The internet has made many things easier.

You can buy just about anything, make bank transactions and find information on almost any topic all without leaving the comfort of your living room couch.

With the increased connectivity, though, comes a new and ever-evolving threat: cybercrime.

The University of Georgia is fighting back with its recently established Institute for Cybersecurity and Privacy, a state hub for cybersecurity research and education.

The university is already reaping rewards from establishing the center, by using the anti-malware software developed by the institute's network security expert, Roberto Perdisci, to detect malware downloads on its own networks. The University of Alabama-Birmingham is also using Georgia's tool to monitor its systems.

"Your antivirus software installed on your computer to protect against malware attacks will always be behind," Perdisci says. Such software scans downloads for malicious code, but cybercriminals have found ways to disguise malware as legitimate-looking code, enabling them to evade traditional security measures. "I'm not saying the antivirus products are useless—they're not useless—but they're much less useful than they used to be."

That's why he created AMICO, the open-source software system that analyzes where downloads are sourced from online and detects malware downloads with startling accuracy, flagging 95 percent of malicious downloads on a network serving tens of thousands of users and alerting network security personnel to malware other defenses missed.

Grants from the Department of Homeland Security and the National Science Foundation are helping take AMICO to the next level with grants to get the software to a wider market than just institutes of higher education.

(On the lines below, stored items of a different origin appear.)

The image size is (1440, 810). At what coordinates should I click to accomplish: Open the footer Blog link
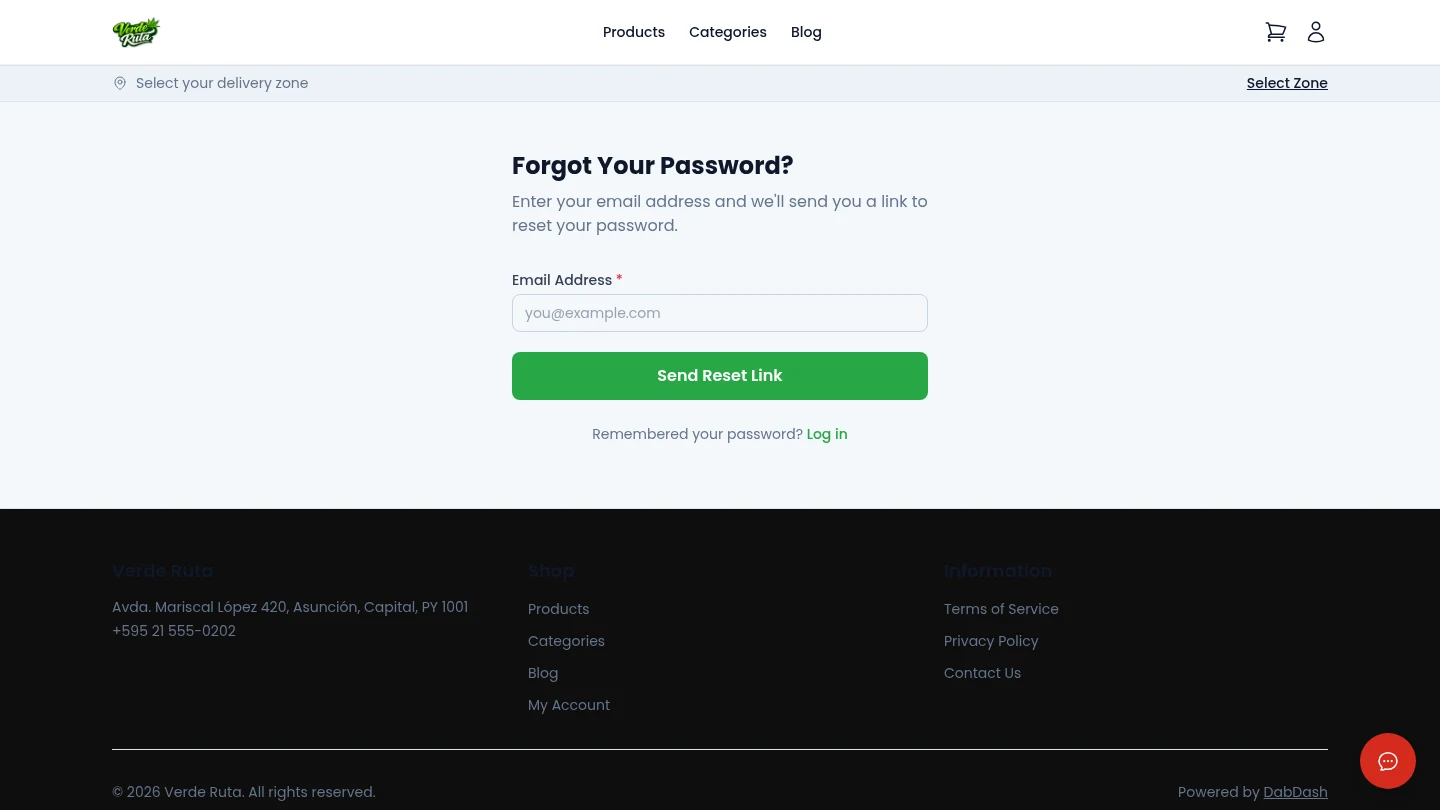click(x=543, y=673)
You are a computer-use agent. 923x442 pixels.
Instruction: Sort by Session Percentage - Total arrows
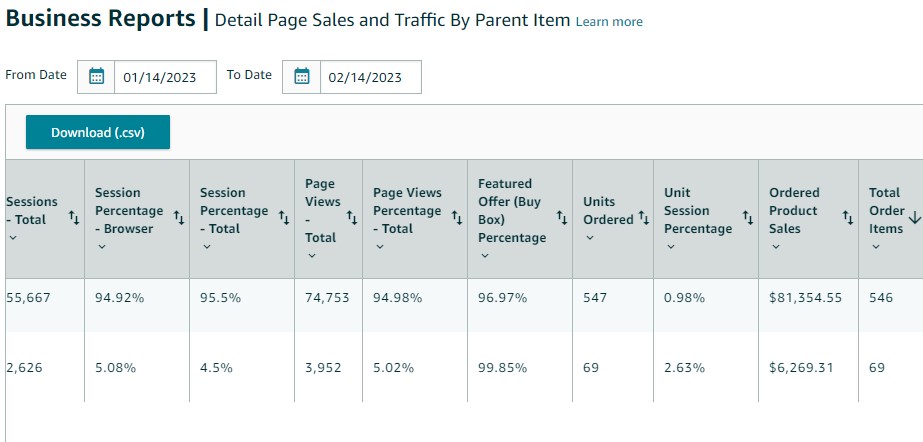[x=283, y=217]

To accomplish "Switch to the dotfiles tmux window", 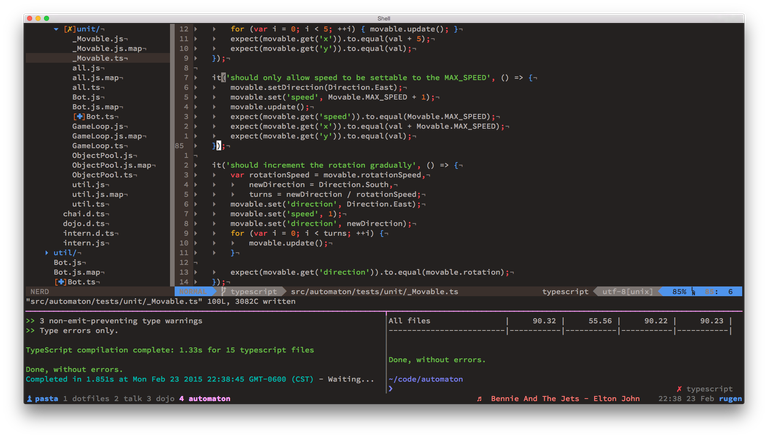I will (89, 399).
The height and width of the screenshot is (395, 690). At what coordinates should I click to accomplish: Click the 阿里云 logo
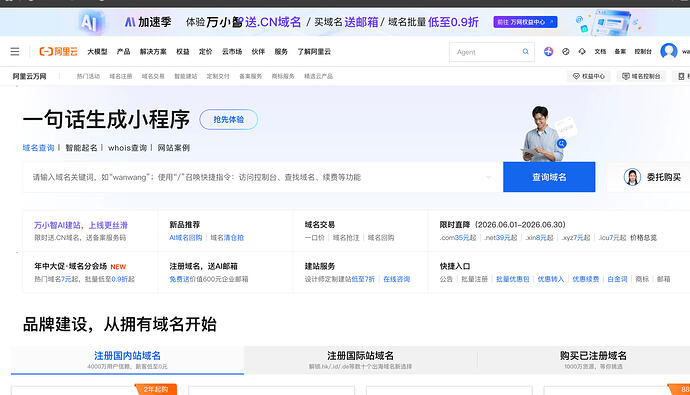(x=59, y=51)
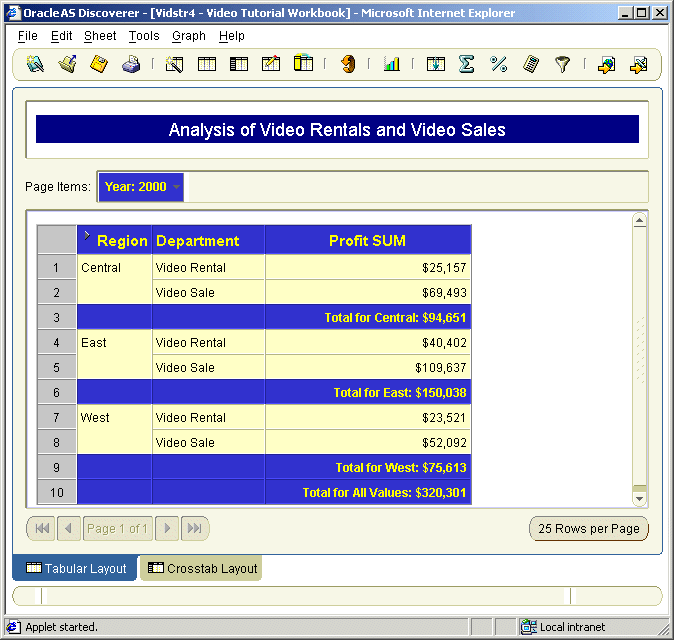Open the 25 Rows per Page selector

588,528
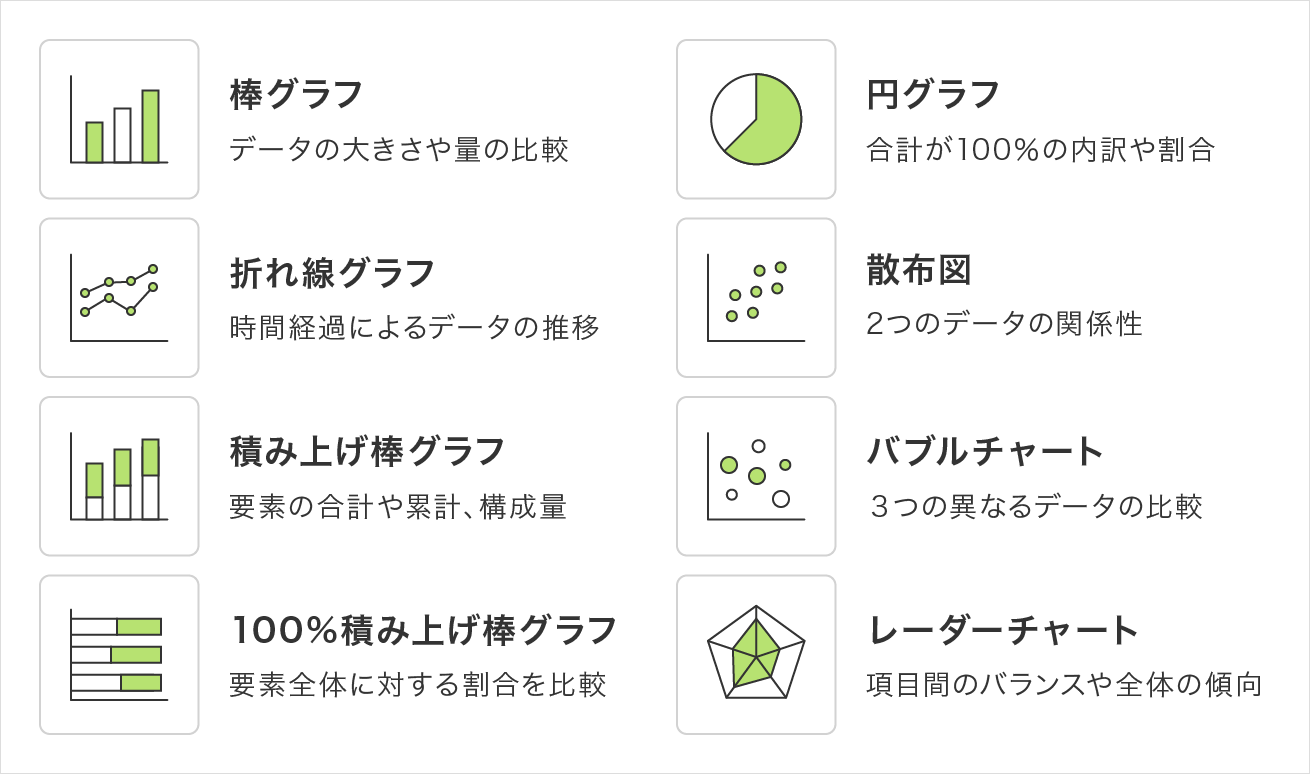Click the line graph icon
Image resolution: width=1310 pixels, height=774 pixels.
click(x=119, y=298)
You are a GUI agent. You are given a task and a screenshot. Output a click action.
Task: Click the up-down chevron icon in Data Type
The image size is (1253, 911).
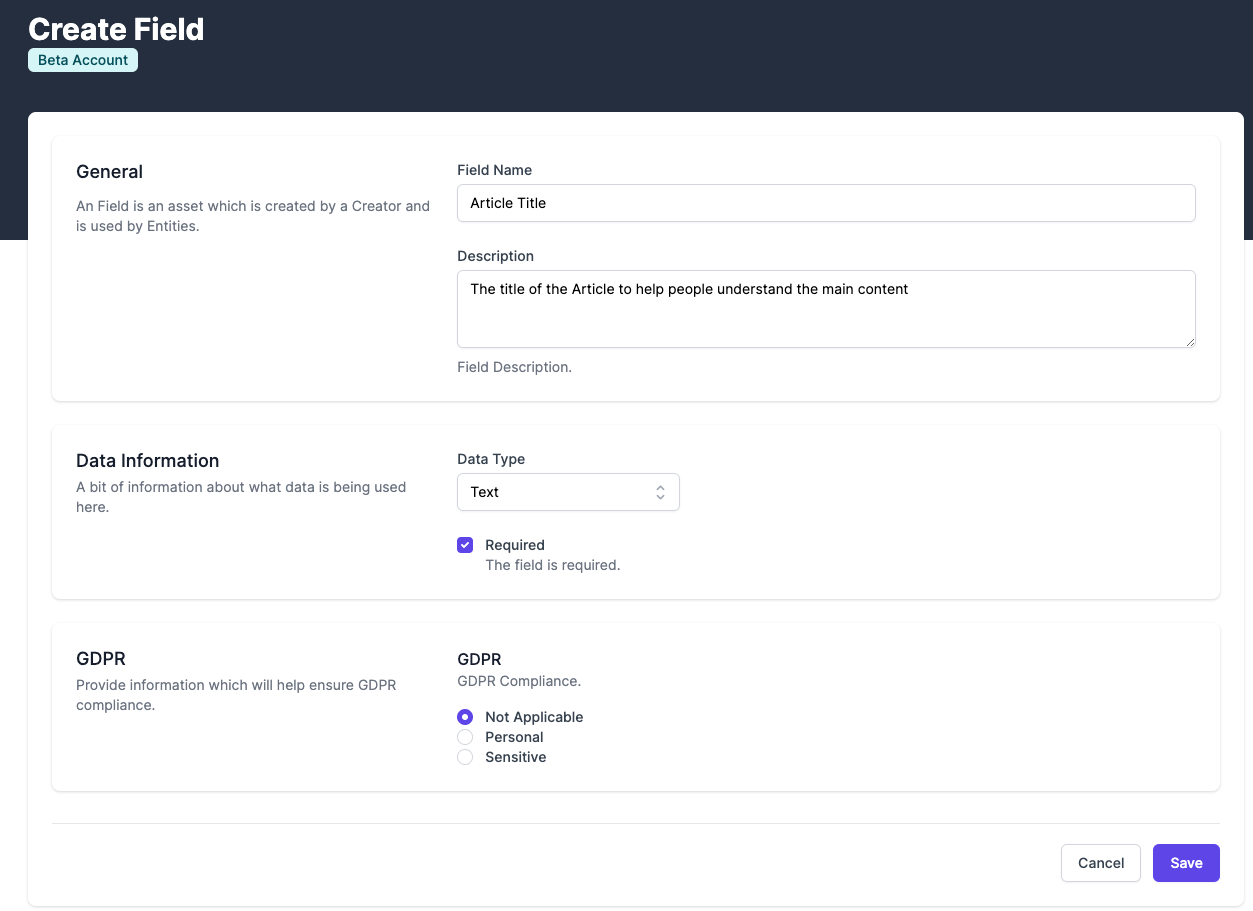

The goal for Perdisci is to make the internet a more secure place.

"Ideally," he says, "users may not even notice that we've done something to improve cybersecurity because they will just go about their business without having to deal with malware infections, not having to deal with scams, not having to deal with anything else that is a potential threat."

What complicates cybersecurity efforts is the rapidly evolving nature of both the internet and types of online crime.

"The problem is that we're dealing with human beings, and human beings are very intelligent and creative so the threats to our cybersecurity change all the time," says Perdisci. "The services and technologies people use change all the time as well, so you have this combination of two rapidly changing factors that makes cybersecurity really, really challenging."

As Perdisci points out, cybercrime isn't really that different from traditional crime. Both involve people who are determined to exploit vulnerabilities in systems and other people and profit from doing so. But one takes place in cyberspace, making it slightly more intricate to track than crimes with physical evidence left behind. His work on understanding the mechanisms behind cyberattacks and the distribution of malicious software, however, is helping inform new ways of fighting back.

"Cybercrime will never go away completely," Perdisci says. "But the investments in cybersecurity that universities like UGA are making are helping us get much, much better at fighting it. We may not eliminate it completely, but the important thing is to make cybercriminal activities less impactful, less damaging to normal users. That's, I think, a realistic goal that we can and are working toward."